Fluorescence images of exogenous H₂S_n in HeLa (a–c), RAW264.7 (d–f), and Vero (g–i). Cells were incubated with PSP-3 (5 μM) for 25 min, then washed and subjected to different treatments. (a, d, and g) controls (no Na₂S₂ or Na₂S₄); (b, e, and h) treated with 30 μM Na₂S₂; (c, f, and i) treated with 30 μM Na₂S₄.

H₂S_n are short-lived species and can readily decompose in buffers. In this regard, in-situ generation of H₂S_n from H₂S and ClO⁻ provides a more reliable and sustainable system for H₂S_n production. Herein PSP-3 was used to monitor in-situ generation of H₂S_n in cells. As shown in Figure S5, neither ClO⁻ nor H₂S gave noticeable fluorescence responses while the mixture of H₂S/ClO⁻ led to a strong fluorescence enhancement, which was even brighter than those obtained with exogenous H₂S_n. These results confirmed that in-situ generation of H₂S_n by H₂S and ClO- is a more effective system than simply using Na₂S₂ (or Na₂S₄) to maintain H₂S_n levels in cells.

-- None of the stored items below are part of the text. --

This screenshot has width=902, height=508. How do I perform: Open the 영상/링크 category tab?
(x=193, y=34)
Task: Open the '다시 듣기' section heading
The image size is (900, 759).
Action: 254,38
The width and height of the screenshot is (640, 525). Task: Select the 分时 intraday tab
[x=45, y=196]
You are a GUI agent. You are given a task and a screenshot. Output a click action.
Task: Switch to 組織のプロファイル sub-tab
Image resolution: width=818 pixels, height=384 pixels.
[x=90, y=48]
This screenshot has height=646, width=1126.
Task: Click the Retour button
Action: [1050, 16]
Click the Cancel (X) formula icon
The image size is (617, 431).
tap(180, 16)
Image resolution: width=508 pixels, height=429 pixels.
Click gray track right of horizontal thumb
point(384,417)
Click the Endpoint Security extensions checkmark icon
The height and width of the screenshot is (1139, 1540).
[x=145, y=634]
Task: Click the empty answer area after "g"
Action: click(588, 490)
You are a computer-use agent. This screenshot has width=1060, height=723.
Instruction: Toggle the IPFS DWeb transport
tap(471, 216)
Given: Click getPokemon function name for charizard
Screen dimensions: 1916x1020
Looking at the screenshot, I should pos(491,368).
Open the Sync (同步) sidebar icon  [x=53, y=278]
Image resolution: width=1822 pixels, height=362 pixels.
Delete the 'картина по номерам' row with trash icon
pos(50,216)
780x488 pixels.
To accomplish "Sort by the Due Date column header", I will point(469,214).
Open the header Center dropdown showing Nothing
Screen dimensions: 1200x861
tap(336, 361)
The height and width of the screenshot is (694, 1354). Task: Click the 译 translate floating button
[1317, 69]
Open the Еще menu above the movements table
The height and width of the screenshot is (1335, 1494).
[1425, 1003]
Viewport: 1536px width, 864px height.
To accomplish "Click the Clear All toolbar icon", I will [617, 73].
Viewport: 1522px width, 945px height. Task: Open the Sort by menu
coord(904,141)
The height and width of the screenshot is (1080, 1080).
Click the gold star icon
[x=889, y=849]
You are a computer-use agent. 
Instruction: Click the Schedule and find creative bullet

Having demonstrated the capability of PSP-3 in detecting exogenous H₂S_n in cells, we then sought to use PSP-3 to monitor endogenous H₂S_n formation. Our recent studies found that CSE-overexpression causes significant elevation of persulfide and polysulfide levels in cells.^[5] Therefore, CSE over-expressed cells provide a suitable system for endogenous H₂S_n production. As shown in Figure 5a–d, normal and CSE-overexpressed^[5] COS-7 cells were separately treated with PSP-3 for 30 min. As expected, CSE-overexpressed cells induced much-enhanced fluorescent signals as compared to normal cells. In fact, appreciable amount of H₂S_n was directly generated from a recombinant CSE in a cell-free reaction mixture containing cystine as a substrate (Figure S6). These results demonstrate that PSP-3 is suitable for detecting endogenous H₂S_n. Additionally, Kimura et al recently described a new H₂S biosynthetic pathway from D-Cys in mammalian cells, which occurs predominantly in the kidney and the cerebellum.^[14] This process seems to be regulated by 3-mercaptopyruvate sulfurtransferase (3MST) and D-amino acid oxidase (DAO). It was suggested that H₂S produced from D-Cys might be stored as bound sulfane sulfur and the levels of sulfane sulfur can be significantly enhanced by D-Cys. In theory, H₂S_n could be produced from the reactions between H₂S and sulfane sulfurs. Therefore D-Cys stimulation in Vero cells may be a useful system of endogenous H₂S_n generation and this system was used to further validate the probe's sensitivity for endogenous H₂S_n. As shown in Figure 6e–h, the cells were incubated with PSP-3 (5 μM) for 25 min at 37 °C. The control (Figure 5e) showed almost no fluorescence. When cells were treated with 30 μM D-Cys, a modest but obvious fluorescence was observed (Figure 5f). When the concentration of D-Cys was increased to 1 mM, we observed strong fluorescence (Figure 5g). Moreover, when the cells were first treated with sodium benzoate, a DAO inhibitor, the stimulation by D-Cys (1 mM) led to significantly weakened fluorescence. Taken together, these results indicate that D-Cys and DAO may be responsible for cellular H₂S_n production.

Figure 5.

Fluorescence images of endogenous H₂S_n in COS-7 (a–d) and Vero (e–h). (a) Cells not treated with PSP-3; (b) Normal cells treated with PSP-3; (c) CSE-overexpressed cells treated with PSP-3; (d) Cells treated with 20 μM Na₂S₂. (e–g) Cells were incubated with PSP-3 (5 μM) for 25 min, washed, and subjected to different treatments. (e) cells were incubated with FBS-free media for 30 min; (f) cells were incubated with 30 μM D-Cys for 30 min; (g) cells were incubated with 1 mM D-Cys for 30 min; (h) cells were pre-treated with sodium benzoate (250 μM) for 30 min, then washed and incubated with PSP-3 (5 μM) for 25 min, and then washed and incubated with 1 mM D-Cys for 30 min.

In summary, we report here the development of three new fluorescent probes (PSP-1, PSP-2, PSP-3) based on the unique dual-reactivity of H₂S_n. Among the probes prepared, PSP-3 showed desirable off–on fluorescence response to H₂S_n and high specificity. PSP-3 was also successfully applied in visualizing both exogenous and endogenous H₂S_n in cells. This novel probe overcomes the major limitations of previously reported H₂S_n probes, and it is expected to serve as a useful tool in understanding the physiological functions of H₂S_n.